- Exercise instructions:
Gather every line below that contains the string "question", matching its case exactly, and copy each one out.

(Word and item position data)
-*-*-
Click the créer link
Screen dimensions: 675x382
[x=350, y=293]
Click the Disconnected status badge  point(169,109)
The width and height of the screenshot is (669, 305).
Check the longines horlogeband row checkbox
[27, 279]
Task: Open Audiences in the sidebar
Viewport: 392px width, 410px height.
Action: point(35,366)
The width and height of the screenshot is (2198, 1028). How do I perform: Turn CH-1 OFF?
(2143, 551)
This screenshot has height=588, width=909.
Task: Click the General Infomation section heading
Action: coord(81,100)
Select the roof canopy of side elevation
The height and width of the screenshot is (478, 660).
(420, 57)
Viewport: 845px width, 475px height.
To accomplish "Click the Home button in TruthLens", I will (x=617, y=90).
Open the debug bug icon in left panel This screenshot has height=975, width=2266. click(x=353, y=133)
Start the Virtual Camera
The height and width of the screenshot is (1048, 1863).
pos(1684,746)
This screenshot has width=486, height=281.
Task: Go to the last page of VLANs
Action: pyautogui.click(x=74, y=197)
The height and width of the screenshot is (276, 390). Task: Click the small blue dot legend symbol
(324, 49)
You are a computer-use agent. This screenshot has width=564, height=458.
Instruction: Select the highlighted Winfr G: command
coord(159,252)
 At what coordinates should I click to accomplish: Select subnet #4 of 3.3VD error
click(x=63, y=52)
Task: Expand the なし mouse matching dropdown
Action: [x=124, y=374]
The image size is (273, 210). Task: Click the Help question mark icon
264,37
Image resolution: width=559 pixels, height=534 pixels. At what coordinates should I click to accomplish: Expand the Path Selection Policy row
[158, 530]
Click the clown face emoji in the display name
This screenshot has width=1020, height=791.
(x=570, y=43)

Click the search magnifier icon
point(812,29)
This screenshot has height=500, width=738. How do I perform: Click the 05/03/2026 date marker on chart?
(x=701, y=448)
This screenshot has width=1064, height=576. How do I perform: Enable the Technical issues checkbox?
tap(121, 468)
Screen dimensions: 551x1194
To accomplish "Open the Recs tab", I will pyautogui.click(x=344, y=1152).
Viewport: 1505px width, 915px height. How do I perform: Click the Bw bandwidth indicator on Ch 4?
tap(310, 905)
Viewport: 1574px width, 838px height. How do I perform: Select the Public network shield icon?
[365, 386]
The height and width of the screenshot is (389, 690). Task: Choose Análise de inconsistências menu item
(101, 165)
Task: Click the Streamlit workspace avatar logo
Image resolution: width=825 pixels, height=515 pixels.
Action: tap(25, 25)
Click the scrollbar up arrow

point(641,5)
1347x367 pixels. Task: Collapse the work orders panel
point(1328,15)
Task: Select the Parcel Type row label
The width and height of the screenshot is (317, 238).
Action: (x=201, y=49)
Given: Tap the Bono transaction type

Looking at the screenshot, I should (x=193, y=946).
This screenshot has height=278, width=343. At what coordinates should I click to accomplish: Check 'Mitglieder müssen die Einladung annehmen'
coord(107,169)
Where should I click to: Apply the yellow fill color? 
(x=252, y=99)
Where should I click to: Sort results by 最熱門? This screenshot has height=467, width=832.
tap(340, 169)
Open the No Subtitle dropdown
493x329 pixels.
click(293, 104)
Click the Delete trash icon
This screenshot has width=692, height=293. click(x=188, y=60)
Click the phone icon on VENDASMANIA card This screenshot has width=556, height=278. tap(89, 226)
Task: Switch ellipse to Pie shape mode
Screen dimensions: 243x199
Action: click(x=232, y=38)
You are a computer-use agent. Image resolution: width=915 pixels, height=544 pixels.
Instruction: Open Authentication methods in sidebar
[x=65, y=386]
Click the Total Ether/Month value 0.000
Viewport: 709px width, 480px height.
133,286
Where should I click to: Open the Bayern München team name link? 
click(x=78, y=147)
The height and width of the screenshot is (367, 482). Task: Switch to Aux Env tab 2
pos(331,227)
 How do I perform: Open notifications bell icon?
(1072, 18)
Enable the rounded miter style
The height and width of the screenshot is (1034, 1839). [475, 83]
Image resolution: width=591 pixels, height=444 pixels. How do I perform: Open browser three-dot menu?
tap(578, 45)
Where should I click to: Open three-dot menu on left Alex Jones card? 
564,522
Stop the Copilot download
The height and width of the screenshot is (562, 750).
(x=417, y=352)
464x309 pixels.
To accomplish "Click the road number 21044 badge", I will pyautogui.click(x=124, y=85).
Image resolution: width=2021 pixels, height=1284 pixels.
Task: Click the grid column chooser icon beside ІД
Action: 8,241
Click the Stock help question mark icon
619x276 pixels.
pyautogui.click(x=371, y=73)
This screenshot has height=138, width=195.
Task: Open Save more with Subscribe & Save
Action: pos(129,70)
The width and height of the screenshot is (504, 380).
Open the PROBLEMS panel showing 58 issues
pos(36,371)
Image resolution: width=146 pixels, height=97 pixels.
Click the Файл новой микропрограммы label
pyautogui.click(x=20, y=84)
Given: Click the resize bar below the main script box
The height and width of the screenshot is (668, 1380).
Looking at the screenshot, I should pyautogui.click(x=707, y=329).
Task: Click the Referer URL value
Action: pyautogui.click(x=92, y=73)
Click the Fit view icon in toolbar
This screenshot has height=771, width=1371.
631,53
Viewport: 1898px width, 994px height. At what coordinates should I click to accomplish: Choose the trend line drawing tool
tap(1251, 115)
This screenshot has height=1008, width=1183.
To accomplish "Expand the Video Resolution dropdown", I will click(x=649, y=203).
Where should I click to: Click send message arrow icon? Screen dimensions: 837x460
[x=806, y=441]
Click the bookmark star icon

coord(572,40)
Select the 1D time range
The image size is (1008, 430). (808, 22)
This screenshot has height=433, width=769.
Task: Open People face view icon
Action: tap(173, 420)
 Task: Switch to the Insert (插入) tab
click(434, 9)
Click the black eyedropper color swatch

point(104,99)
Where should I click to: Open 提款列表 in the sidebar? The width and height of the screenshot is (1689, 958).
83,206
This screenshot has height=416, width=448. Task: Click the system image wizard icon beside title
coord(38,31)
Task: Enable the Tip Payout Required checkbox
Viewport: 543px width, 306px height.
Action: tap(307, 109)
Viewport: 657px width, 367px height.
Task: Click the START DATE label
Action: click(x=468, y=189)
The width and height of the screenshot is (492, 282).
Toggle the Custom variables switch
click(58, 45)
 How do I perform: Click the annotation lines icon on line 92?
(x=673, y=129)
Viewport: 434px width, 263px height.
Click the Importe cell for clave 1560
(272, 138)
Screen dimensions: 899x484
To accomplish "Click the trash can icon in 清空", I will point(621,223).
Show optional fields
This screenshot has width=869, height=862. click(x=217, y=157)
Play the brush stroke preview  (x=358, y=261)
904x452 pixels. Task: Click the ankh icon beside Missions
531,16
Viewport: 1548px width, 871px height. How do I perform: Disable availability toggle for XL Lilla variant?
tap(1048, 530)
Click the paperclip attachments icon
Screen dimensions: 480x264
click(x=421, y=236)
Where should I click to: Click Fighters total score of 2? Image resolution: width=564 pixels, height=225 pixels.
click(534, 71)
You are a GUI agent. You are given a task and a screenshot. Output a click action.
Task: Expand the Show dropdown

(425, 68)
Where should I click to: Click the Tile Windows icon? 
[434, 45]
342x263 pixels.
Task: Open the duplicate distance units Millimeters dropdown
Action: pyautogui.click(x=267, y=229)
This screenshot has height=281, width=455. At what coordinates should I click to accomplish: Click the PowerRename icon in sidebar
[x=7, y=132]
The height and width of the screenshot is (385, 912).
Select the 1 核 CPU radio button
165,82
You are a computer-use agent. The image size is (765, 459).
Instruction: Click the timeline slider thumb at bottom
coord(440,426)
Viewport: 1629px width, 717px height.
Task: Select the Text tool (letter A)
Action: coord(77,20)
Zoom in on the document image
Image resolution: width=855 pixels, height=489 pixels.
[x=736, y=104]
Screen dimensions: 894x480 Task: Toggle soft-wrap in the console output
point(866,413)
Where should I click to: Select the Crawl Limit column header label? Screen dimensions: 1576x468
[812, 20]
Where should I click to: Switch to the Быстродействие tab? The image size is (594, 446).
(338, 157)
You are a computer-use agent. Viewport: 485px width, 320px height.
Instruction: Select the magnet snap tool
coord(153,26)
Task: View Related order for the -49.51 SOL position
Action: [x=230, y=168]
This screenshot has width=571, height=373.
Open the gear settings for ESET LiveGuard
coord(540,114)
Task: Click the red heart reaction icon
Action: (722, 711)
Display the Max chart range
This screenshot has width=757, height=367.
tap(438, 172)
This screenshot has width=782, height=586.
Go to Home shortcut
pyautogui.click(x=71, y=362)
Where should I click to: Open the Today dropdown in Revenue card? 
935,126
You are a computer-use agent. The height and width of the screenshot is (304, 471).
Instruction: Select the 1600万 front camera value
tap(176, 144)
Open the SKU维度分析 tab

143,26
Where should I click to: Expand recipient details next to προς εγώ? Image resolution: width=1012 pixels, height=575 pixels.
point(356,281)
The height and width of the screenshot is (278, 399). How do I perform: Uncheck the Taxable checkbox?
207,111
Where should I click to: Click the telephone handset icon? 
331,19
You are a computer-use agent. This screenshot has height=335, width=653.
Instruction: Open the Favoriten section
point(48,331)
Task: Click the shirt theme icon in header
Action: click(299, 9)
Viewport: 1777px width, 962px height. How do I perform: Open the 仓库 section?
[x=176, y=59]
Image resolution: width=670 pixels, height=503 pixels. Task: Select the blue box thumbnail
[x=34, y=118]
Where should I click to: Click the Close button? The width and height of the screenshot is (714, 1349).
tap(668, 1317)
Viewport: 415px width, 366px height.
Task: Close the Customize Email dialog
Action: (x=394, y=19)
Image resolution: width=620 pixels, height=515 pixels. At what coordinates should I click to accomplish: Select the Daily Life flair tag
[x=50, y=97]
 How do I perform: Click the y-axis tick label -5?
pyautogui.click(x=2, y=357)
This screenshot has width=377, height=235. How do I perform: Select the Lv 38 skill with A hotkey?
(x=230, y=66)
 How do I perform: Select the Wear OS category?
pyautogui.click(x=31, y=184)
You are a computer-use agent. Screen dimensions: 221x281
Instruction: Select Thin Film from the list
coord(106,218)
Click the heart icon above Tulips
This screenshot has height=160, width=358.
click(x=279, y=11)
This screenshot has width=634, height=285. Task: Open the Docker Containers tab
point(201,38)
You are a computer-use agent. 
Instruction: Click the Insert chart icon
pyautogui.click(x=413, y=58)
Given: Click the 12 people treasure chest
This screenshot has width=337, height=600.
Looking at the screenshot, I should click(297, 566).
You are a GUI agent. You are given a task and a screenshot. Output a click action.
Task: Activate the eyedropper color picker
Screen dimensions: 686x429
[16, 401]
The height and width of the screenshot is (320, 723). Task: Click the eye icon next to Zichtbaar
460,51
-*-*-
- Written answer:
The image size is (273, 210). Task: Click the Help question mark icon
Click the Stock help question mark icon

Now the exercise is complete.